__What you will do__:
Continue the column about digging as a remedy for heartbreak, starting right after its final sentence.

Wednesday, 24 September 2008

A Nice Green Leaf: The consolations of digging

Dsc_2591By Emma Townshend



The "Love & Sex"supplement in the paper today is about heartbreak, a subject we've almost all managed to make the acquaintance of over the years. Nonetheless, our shared breadth of experience doesn't always guarantee we will all be perfectly in tune when it comes to heartbreak: other, non-heartbroken, people seem to have amazingly short memories about how much it actually hurts. 

When you finally come to have your grand moment of total romantic meltdown, what happens in practice is that everybody pitches in with their version of helpful advice which bears no relation to the agonising pain you are experiencing. "More fish in the sea" is a line you can definitely hear too many times, no matter what novel version of it your grandma thinks up. Ditto: "you were too good for him" and that satisfying old corker: "well, I never really liked him".

What you need at this point in time are endorphins, and lots of them. Going for a run is an obvious solution, but let me here make my own personal case for digging. Digging is great for several reasons. It will make you sweat, like running, but it will also let you see visible results, like repainting a hallway. It also has some shared qualities with one of The Independent's recommended break-up activities, clearing your clutter. Taking a patch of weedy ground and leaving it clear, fertile and ready to plant, is enormously satisfying for practical reasons alone.

__Data__:
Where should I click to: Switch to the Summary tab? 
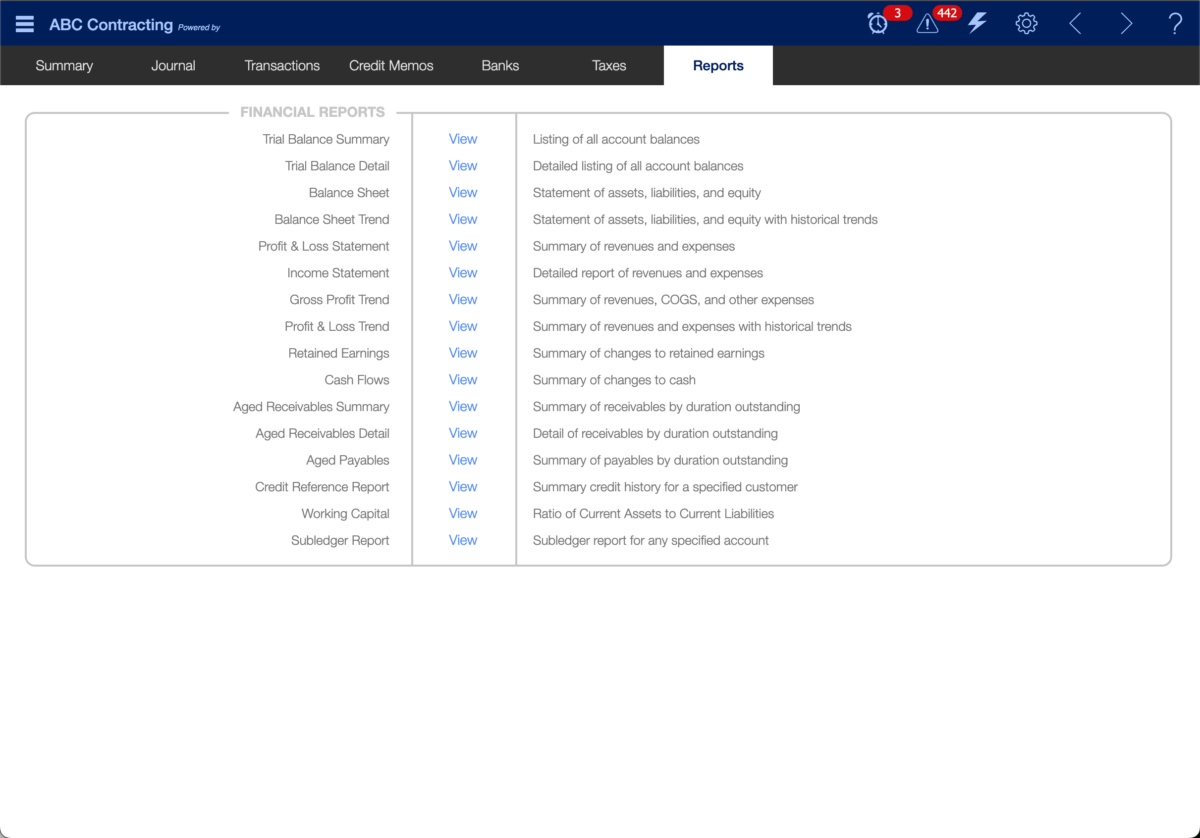pyautogui.click(x=64, y=66)
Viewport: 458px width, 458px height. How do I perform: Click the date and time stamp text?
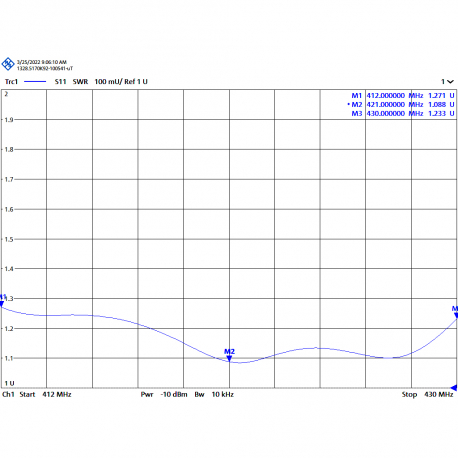[x=42, y=62]
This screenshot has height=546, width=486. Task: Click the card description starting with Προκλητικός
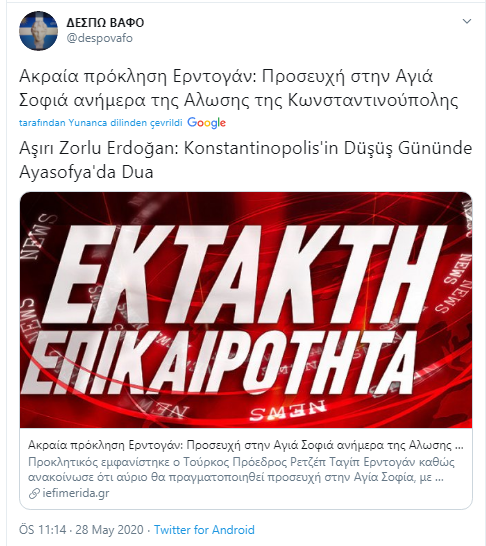click(x=241, y=470)
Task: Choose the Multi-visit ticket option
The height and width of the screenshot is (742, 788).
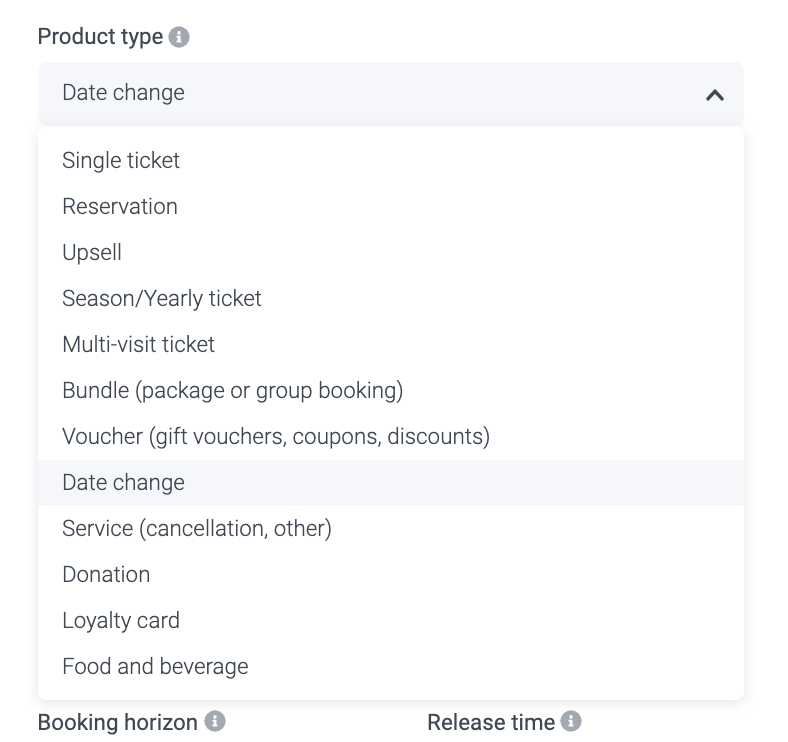Action: [139, 344]
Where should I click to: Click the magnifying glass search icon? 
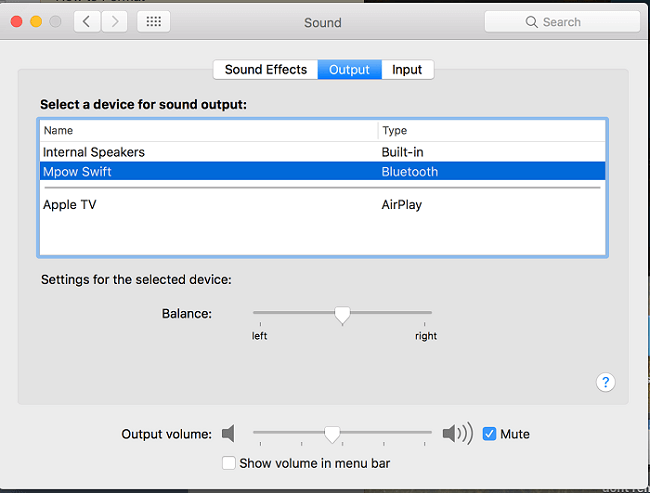pyautogui.click(x=531, y=22)
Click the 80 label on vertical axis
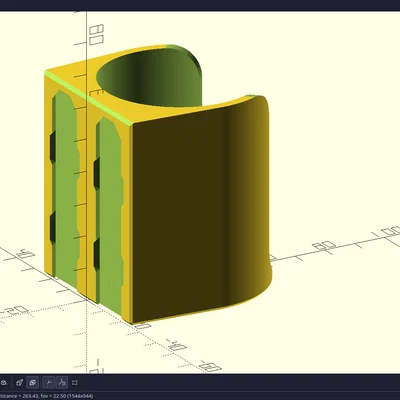This screenshot has width=400, height=400. coord(96,35)
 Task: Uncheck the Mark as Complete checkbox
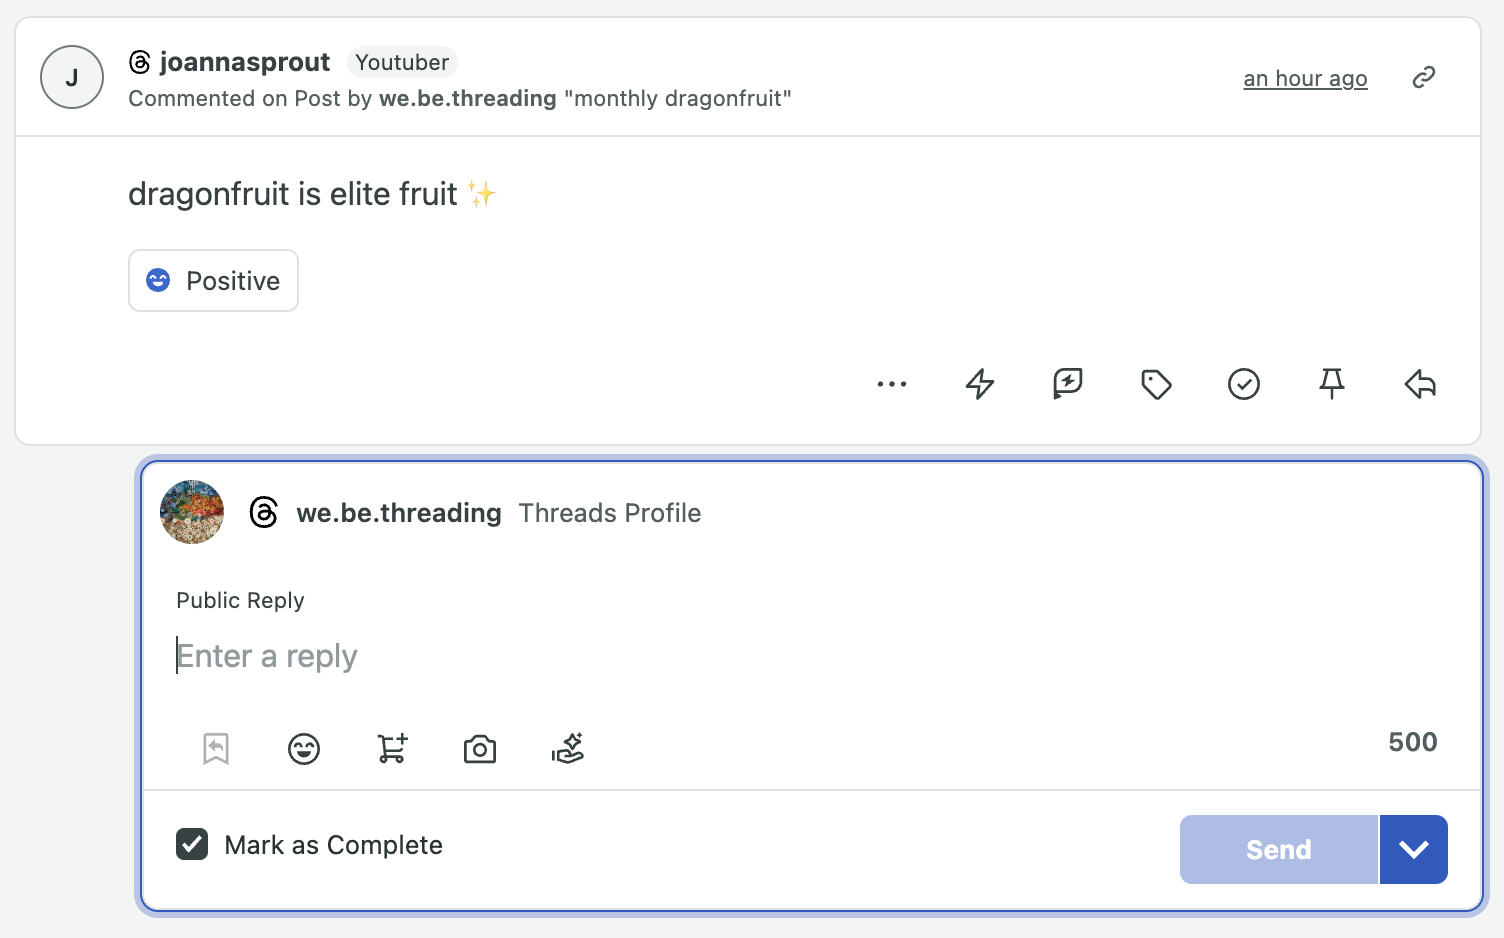(192, 844)
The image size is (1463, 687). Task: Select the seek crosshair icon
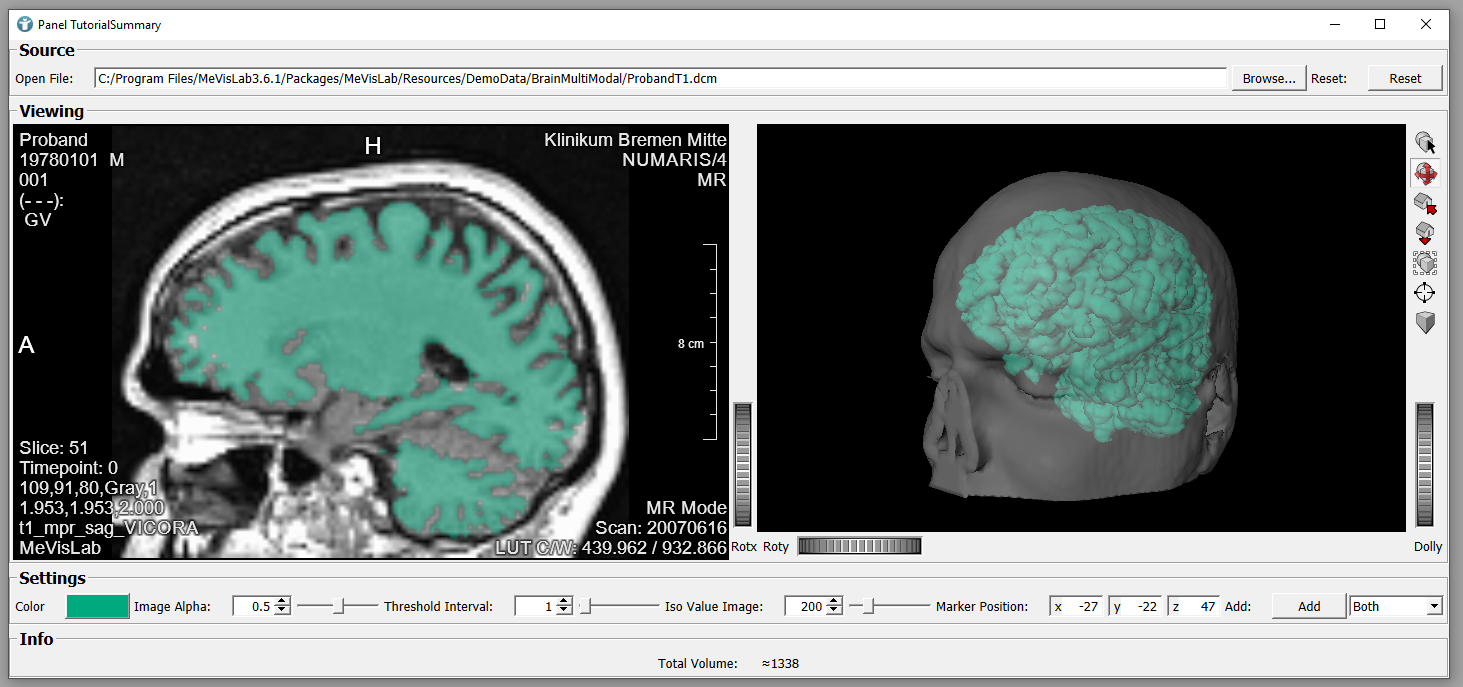[x=1425, y=293]
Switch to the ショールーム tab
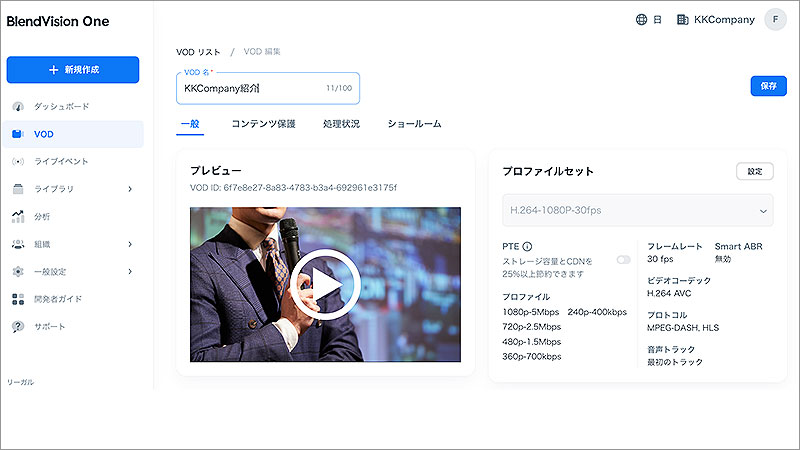The height and width of the screenshot is (450, 800). [x=414, y=124]
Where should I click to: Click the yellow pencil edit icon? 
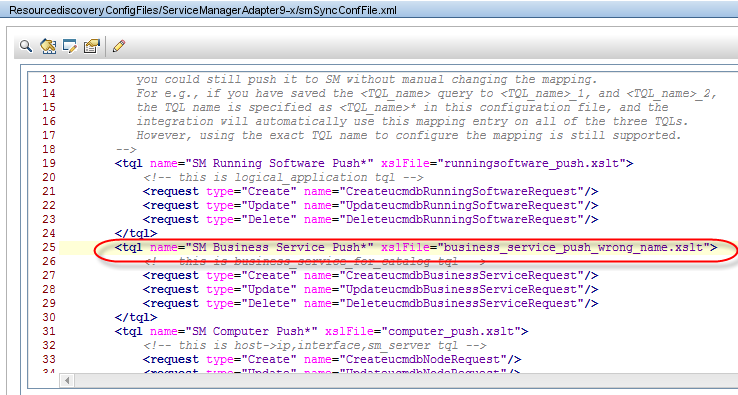point(119,46)
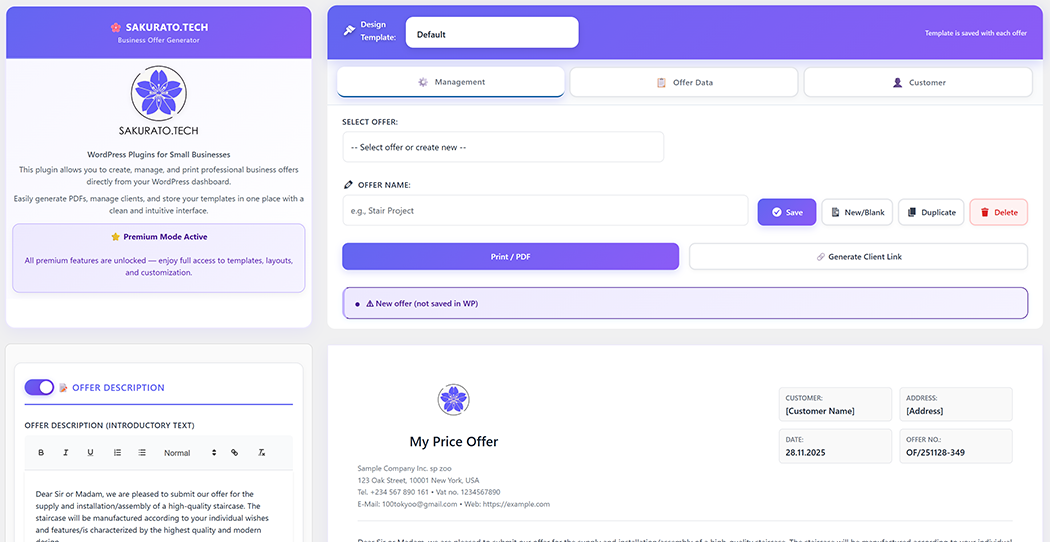Image resolution: width=1050 pixels, height=542 pixels.
Task: Click the Print / PDF button
Action: click(510, 257)
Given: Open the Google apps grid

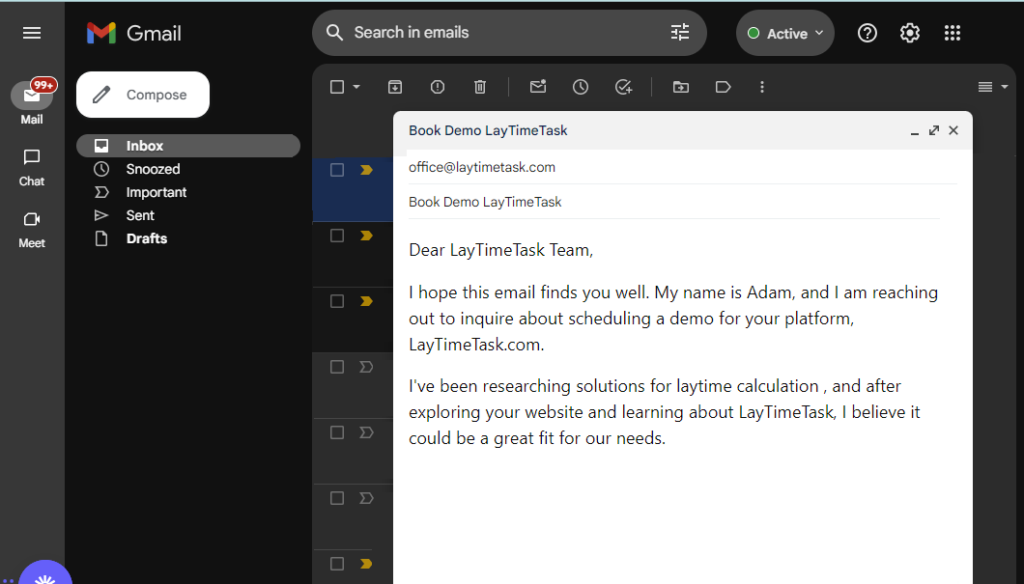Looking at the screenshot, I should pyautogui.click(x=952, y=33).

__Answer space__:
But there's a deeper level of explanation as to why gardening works as
a break-up cure. We are agricultural animals, and digging and raking
take us out of ourselves and connect us with the natural world, with
the outdoors, and with a sense of process and time that we can lose
when our lives are disrupted by personal heartache. It's no surprise
that some of the keenest gardeners are those who are coping with the
heartbreak of loss and grief: dealing with divorce, mourning a beloved
partner, coming to terms with a bad diagnosis. Books like Carl Krauss's Letters to Kate
tell the story of how gardening helps a thoughtful writer through the
tragedy of his wife's sudden death; the much more English, darkly funny
Allotted Time
by Robin Shelton, is a tale of a man who finds a good solution to
depression and marital breakup in tilling the soil and general spade
therapy.




Looking at the brown paper bags of new bulbs sitting in my hallway
waiting to be planted, though, I'm reminded that it's not just the
romantically miserable who need the consolations of the garden. By
early January, I will be craving the cheery sight of bulbs breaking the
surface of the soil. The most important lesson though is that we can
all do with a bit of a restorative dig - we don't need to wait for our
hearts to be broken.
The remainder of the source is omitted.